Exactly the lines below from the one with "This screenshot has width=1438, height=701." up to and including the one with "The image size is (600, 553)." make up the answer, with nothing else added.

[Stored dataset items]
=-=-=-=-=

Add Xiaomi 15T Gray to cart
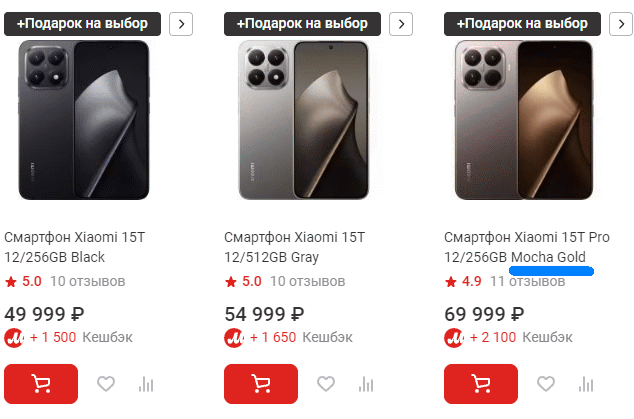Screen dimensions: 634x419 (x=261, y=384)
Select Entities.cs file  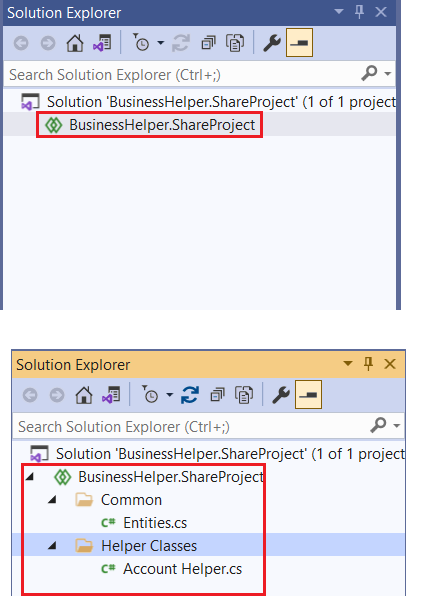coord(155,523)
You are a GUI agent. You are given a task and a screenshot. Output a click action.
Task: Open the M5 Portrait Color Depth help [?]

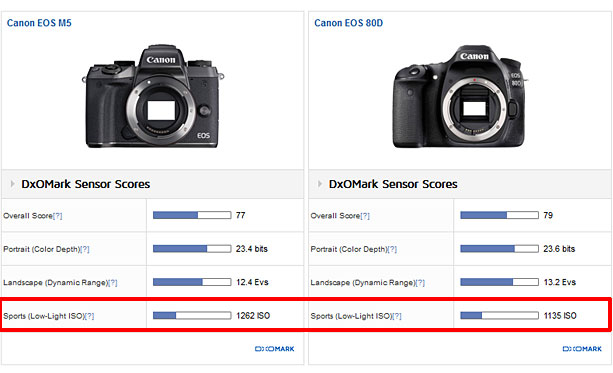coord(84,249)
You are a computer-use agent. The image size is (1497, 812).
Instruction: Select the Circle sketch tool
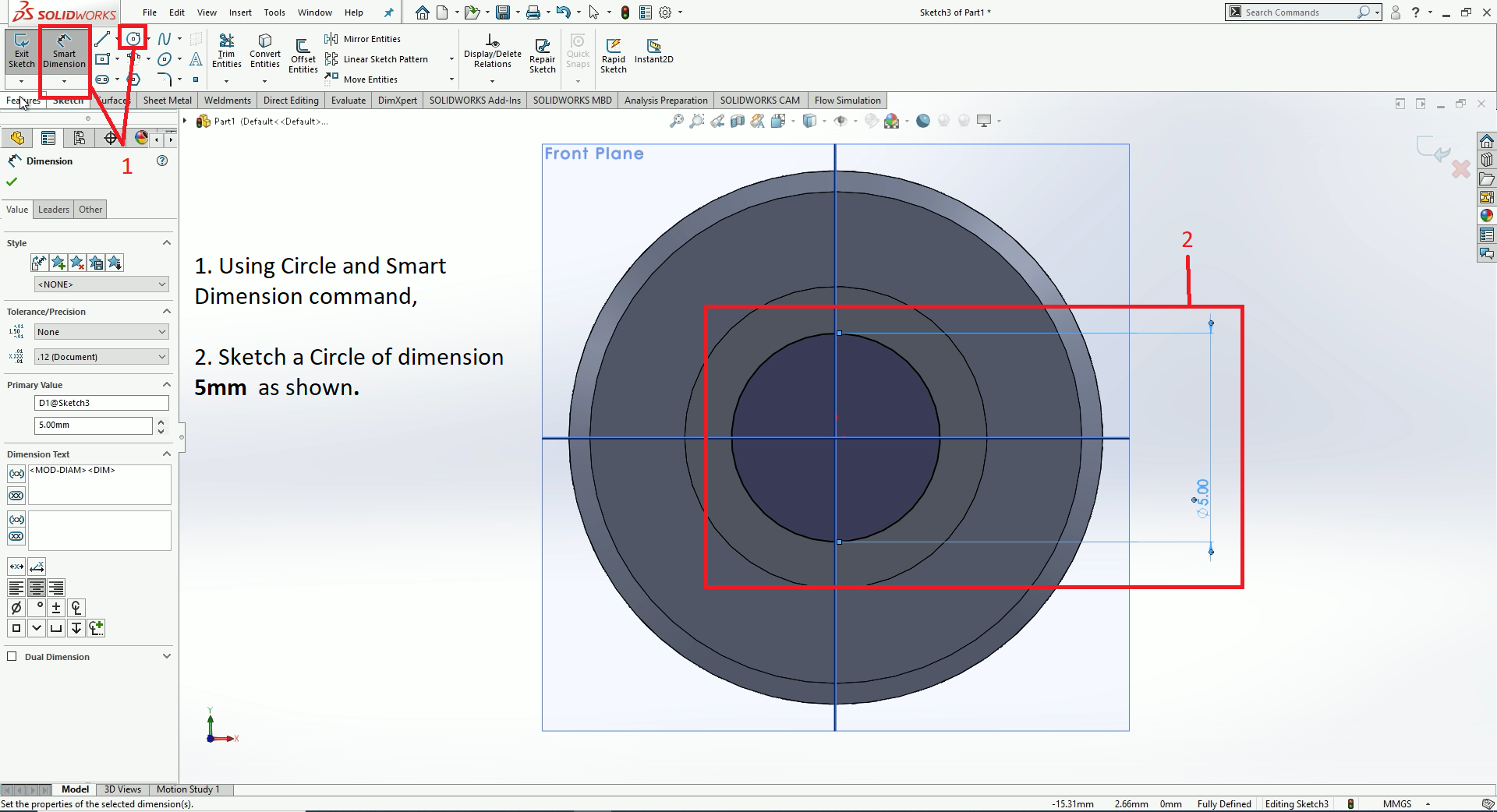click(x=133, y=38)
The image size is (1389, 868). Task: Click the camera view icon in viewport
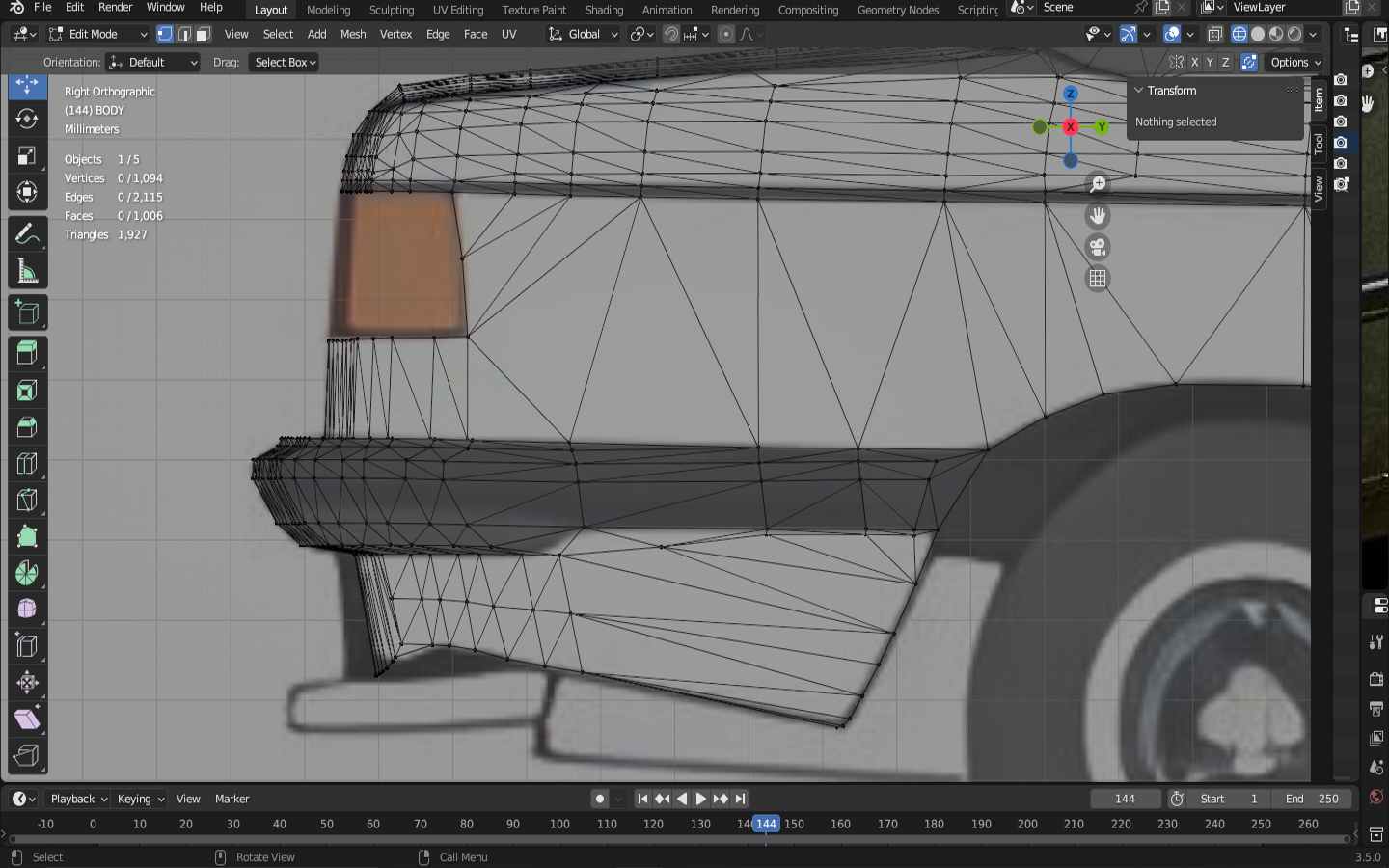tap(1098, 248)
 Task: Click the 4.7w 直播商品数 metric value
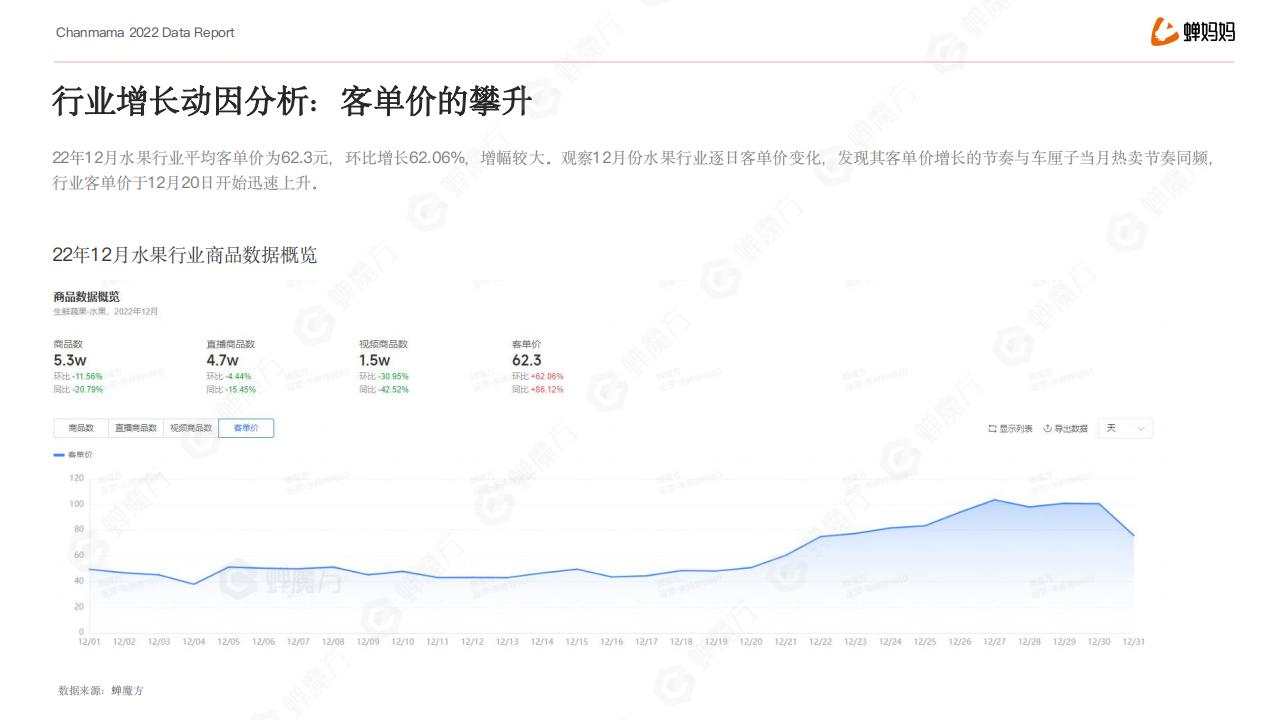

=-=-=-=-=

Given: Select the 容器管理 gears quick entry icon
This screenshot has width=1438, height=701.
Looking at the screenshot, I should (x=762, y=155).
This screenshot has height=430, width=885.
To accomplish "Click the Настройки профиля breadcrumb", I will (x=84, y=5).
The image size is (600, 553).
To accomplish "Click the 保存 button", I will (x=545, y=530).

=-=-=-=-=

§ Answer to this exercise:
This screenshot has width=1438, height=701.
Looking at the screenshot, I should (x=762, y=155).
This screenshot has height=430, width=885.
To accomplish "Click the Настройки профиля breadcrumb", I will (x=84, y=5).
The image size is (600, 553).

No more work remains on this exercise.